Segment Open
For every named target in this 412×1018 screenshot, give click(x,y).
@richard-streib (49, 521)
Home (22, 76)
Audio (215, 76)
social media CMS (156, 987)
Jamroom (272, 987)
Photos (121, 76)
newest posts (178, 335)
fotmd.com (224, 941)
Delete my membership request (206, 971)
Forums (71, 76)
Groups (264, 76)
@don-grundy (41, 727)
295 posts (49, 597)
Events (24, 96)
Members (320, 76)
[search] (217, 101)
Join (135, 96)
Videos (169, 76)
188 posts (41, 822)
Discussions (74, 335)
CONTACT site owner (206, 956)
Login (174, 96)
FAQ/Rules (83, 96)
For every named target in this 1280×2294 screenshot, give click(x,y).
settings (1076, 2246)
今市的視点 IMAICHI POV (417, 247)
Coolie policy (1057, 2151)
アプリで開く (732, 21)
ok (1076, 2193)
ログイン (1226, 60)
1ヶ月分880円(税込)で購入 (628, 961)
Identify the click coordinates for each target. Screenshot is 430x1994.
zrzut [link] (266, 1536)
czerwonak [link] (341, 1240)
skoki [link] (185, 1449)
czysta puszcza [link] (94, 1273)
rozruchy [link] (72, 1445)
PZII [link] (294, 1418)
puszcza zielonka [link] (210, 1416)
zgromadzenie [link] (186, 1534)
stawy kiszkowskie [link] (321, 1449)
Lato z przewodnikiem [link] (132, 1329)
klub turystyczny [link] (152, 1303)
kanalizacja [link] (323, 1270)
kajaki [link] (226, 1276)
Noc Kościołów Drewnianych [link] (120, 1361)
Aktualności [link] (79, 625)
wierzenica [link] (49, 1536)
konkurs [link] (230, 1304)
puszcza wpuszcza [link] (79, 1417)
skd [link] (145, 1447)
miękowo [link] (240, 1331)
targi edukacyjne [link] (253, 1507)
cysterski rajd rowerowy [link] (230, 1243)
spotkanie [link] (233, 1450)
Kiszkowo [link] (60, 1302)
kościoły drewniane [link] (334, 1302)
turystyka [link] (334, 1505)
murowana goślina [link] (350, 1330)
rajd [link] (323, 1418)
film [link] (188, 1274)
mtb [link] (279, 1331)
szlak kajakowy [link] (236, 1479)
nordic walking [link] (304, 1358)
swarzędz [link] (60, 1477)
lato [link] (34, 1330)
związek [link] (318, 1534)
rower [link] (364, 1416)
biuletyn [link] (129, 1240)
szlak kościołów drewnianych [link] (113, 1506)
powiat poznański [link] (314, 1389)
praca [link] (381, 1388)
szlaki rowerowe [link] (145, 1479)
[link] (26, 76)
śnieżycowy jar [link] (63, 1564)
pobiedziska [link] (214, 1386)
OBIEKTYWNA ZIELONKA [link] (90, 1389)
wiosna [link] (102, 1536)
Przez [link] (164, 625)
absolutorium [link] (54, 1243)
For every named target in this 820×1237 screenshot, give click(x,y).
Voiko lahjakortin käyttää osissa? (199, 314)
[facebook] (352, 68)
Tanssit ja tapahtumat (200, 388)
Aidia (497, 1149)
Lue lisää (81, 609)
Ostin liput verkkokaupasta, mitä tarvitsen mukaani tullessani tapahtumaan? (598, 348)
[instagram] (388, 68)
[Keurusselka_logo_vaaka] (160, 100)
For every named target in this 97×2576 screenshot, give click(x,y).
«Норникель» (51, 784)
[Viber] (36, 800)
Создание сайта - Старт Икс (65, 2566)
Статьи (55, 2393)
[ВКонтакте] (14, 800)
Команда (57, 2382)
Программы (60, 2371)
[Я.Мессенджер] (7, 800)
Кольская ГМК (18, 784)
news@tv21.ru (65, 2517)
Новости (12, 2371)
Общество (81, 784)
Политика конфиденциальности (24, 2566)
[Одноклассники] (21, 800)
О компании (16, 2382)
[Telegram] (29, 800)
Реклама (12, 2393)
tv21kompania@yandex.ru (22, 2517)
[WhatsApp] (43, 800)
Segment Closed
Problem to solve: Lines that contain the string "named" should be copied from the material above.

Answer:
For every named target in this 412×1018 screenshot, give click(x,y).
For every named target in this 1280×2294 screenshot, give click(x,y).
For every named target in this 820×1237 screenshot, give click(x,y).
For every named target in this 97×2576 screenshot, give click(x,y).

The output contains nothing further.